What you are asked to do »
Retype every line of text in the data below exactly as it appears, from start to finish. Leave out all pictures.

Working data »
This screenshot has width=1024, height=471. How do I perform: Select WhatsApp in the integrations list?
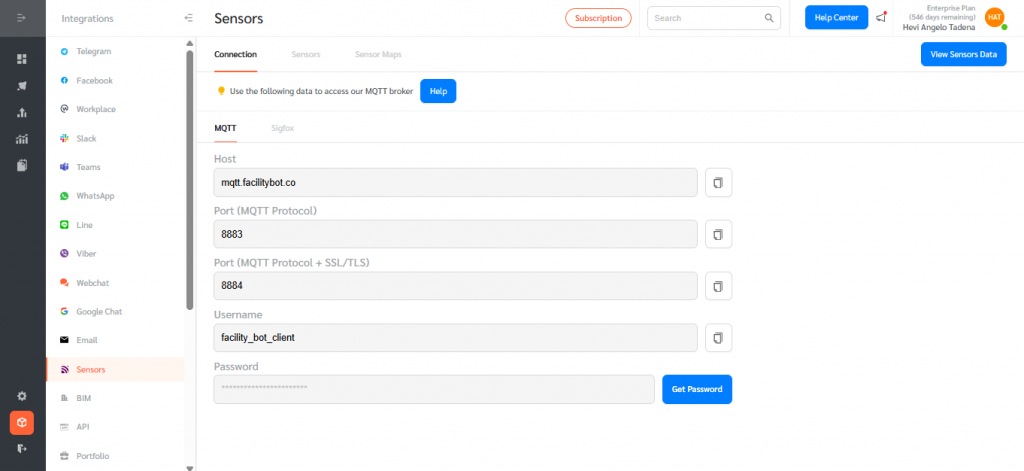click(96, 196)
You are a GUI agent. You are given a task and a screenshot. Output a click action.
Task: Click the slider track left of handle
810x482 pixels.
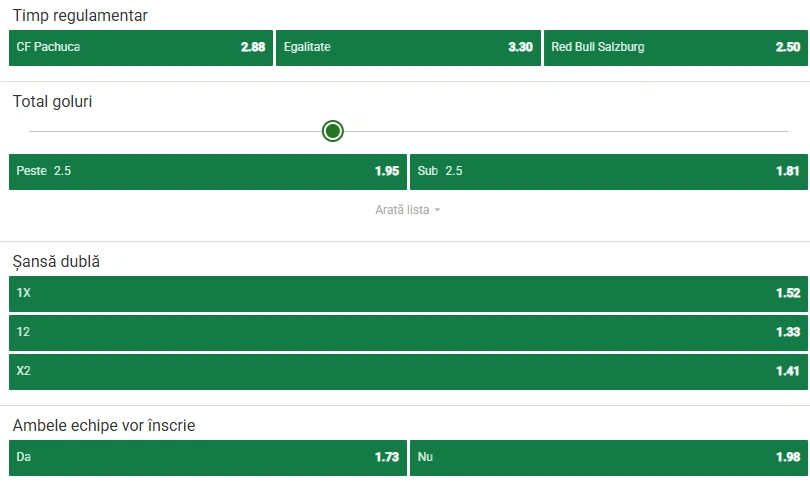click(175, 131)
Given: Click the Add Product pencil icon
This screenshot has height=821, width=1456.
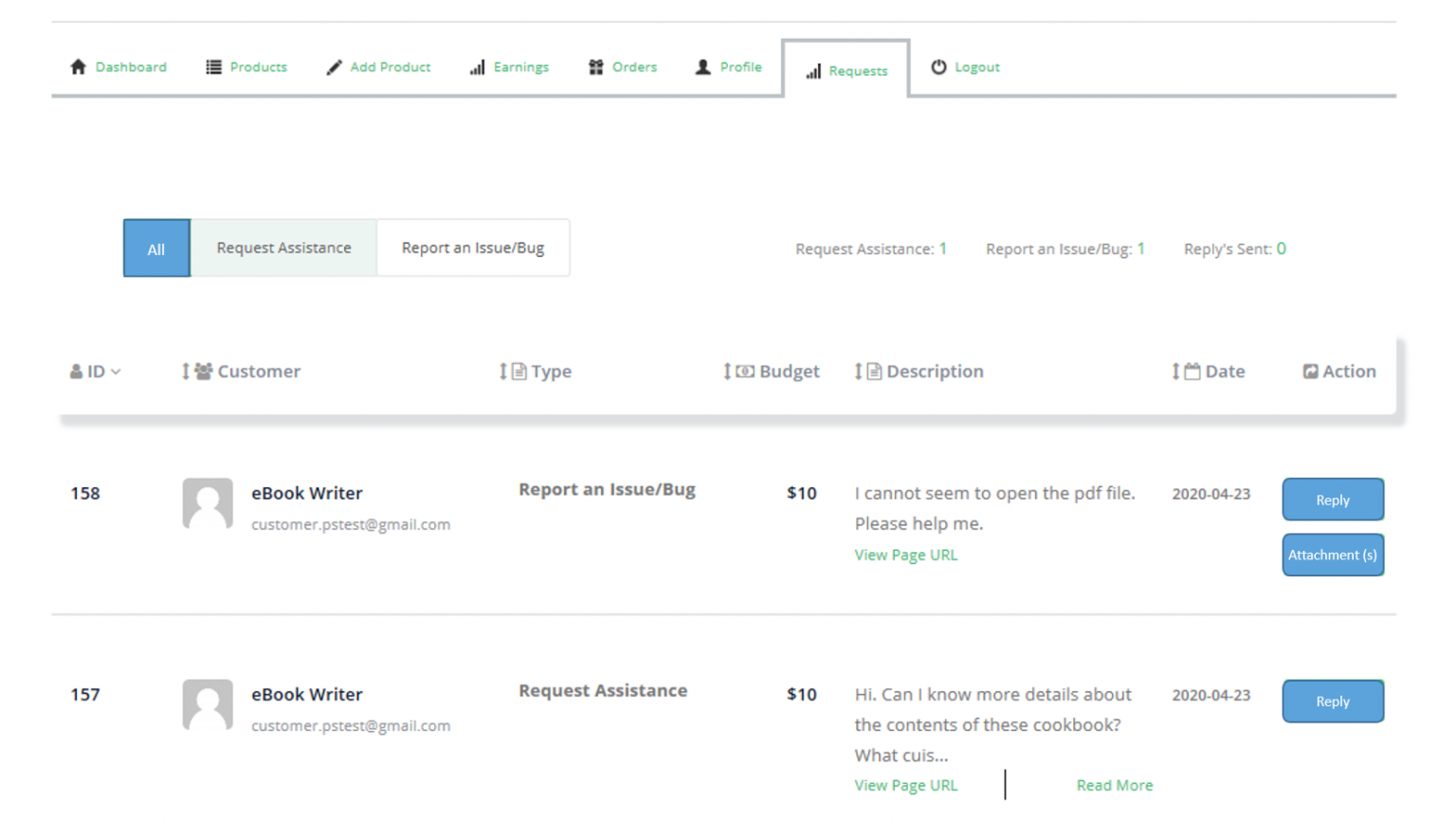Looking at the screenshot, I should coord(334,67).
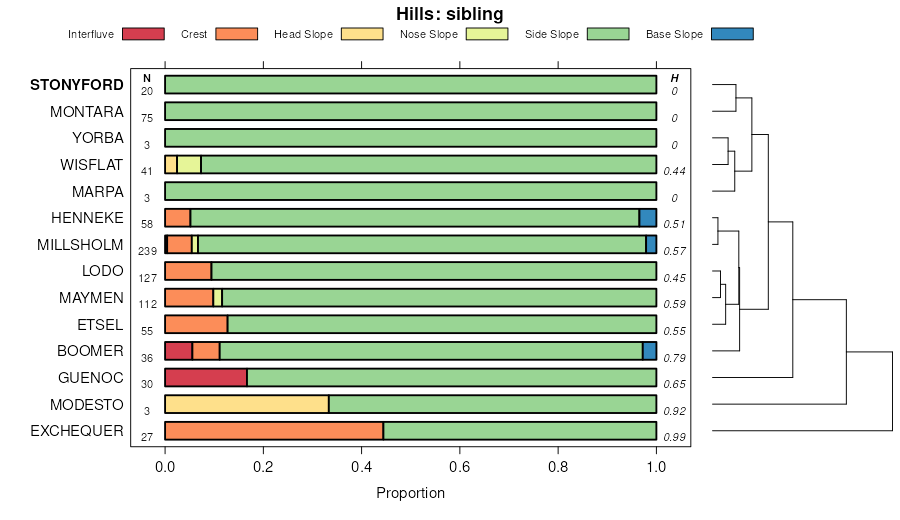This screenshot has width=900, height=520.
Task: Click the orange Crest segment of the EXCHEQUER bar
Action: click(274, 431)
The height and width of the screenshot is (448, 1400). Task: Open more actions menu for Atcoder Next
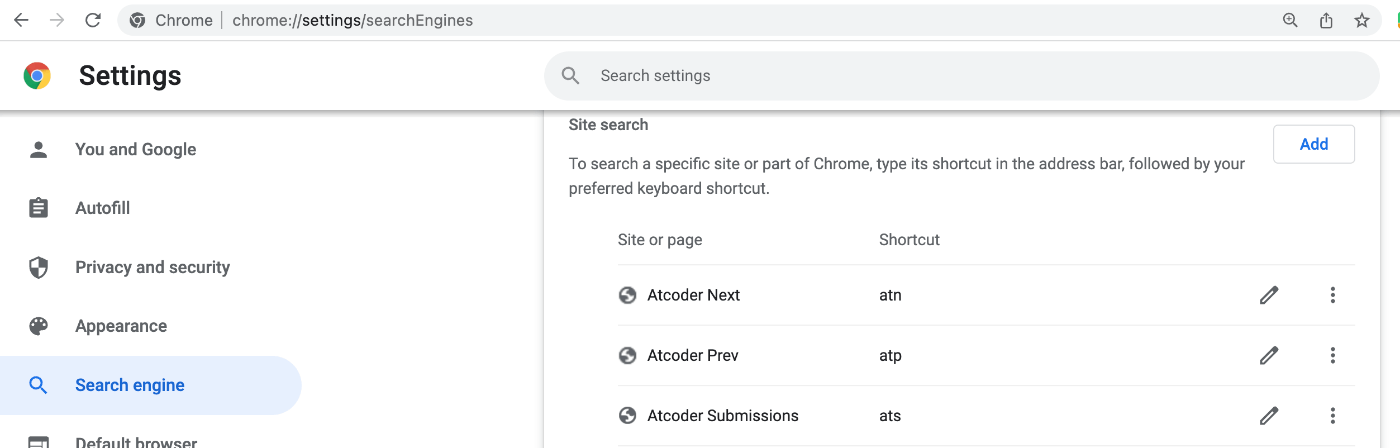pyautogui.click(x=1332, y=295)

Full answer »
This screenshot has width=1024, height=471. How do I perform: Select WhatsApp in the integrations list?
click(96, 196)
You are a GUI agent. You are given a task and a screenshot. Output a click action.
Task: Click the slider track left of handle
810x482 pixels.
click(175, 131)
Given: Click the Add Product pencil icon
This screenshot has height=821, width=1456.
Looking at the screenshot, I should coord(334,67).
This screenshot has width=900, height=520.
Task: Click the orange Crest segment of the EXCHEQUER bar
Action: click(274, 431)
The height and width of the screenshot is (448, 1400). Task: Open more actions menu for Atcoder Next
pyautogui.click(x=1332, y=295)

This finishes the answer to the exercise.